Vicinanza alle imprese, ridurre gap tra mondo del lavoro e scuola

“Il sostegno al mondo delle imprese locali è uno dei punti cardine di Modena Ora: sburocratizzazione e alleggerimento delle tasse locali (proponiamo di escludere l’applicazione dell’Imu dagli immobili strumentali all’attività d’impresa e il dimezzamento della Tari) sono fondamentali, ma accanto a queste misure, inserite nel nostro programma che prevede anche un assessorato alla semplificazione, occorre ridurre il gap tra il mondo del lavoro modenese e gli istituti superiori della provincia”. Sono le parole di Cinzia Franchini, candidato sindaco di Modena Ora.

“Modena è capitale della meccanica, eppure dalle imprese di questo settore strategico per il nostro territorio arriva un grido d’allarme chiaro: è sempre più complicato reperire figure adeguatamente formate provenienti degli istituti scolastici tecnici di Modena e per formare in azienda un ragazzo con diploma superiore occorrono spesso dai due ai tre anni con costi che ricadono inevitabilmente sulle imprese – aggiunge Cinzia Franchini -. Il centrosinistra che governa da sempre le istituzioni locali non può limitarsi a farsi vanto delle eccellenze produttive della meccanica frutto del lavoro di tanti imprenditori, senza minimamente spendersi con politiche che offrano a queste realtà un terreno consono per continuare a crescere e svilupparsi e guardare al futuro. L’ultimo documento di programmazione territoriale dell’offerta di istruzione della rete scolastica modenese è stato firmato lo scorso anno proprio da Muzzarelli nelle vesti di presidente della Provincia: l’attivazione di alcuni nuovi indirizzi di studi tecnici prevista nel documento, sulla carta va nella direzione sperata, ma non basta”.

“Gli istituti tecnici modenesi non sono al passo col mondo delle imprese e anche il rinnovo dei progetti alternanza scuola-lavoro rappresenta una formula pur positiva ma non sufficiente.

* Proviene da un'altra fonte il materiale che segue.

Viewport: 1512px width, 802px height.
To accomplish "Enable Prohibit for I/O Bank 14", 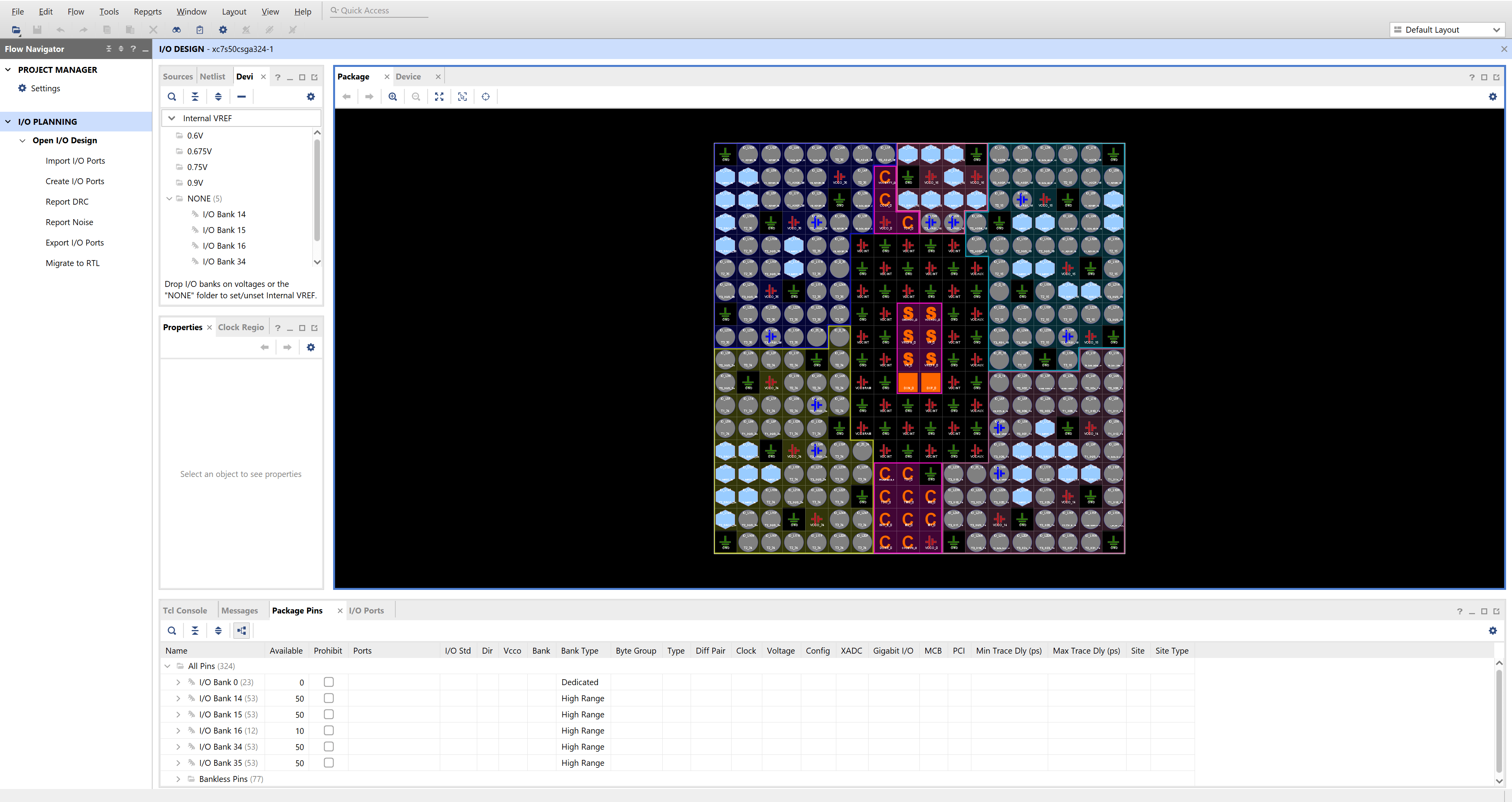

Le scuole tecniche modenesi hanno formato storicamente imprenditori di serie A a Modena, ma oggi la loro formazione è vissuta come una scelta di serie B e a pagarne il prezzo è l’intero territorio. Noi proponiamo una sinergia vera tra le principali aziende della meccanica della provincia e gli istituti scolastici con sgravi sulla tassazione locale per gli imprenditori che danno la propria disponibilità a collaborare al percorso di studi degli istituti tecnici. E ancora: servono investimenti in strumentazioni idonee nei laboratori scolastici e l’attivazione di laboratori innovativi pensati proprio sulla base delle esigenze delle imprese. Le infrastrutture scolastiche non sono solo le mura costruite dal piano dell’edilizia scolastica, ma sono soprattutto i mezzi tecnici che consentono ai ragazzi di avvicinarsi al saper fare richiesto dal mondo del lavoro”.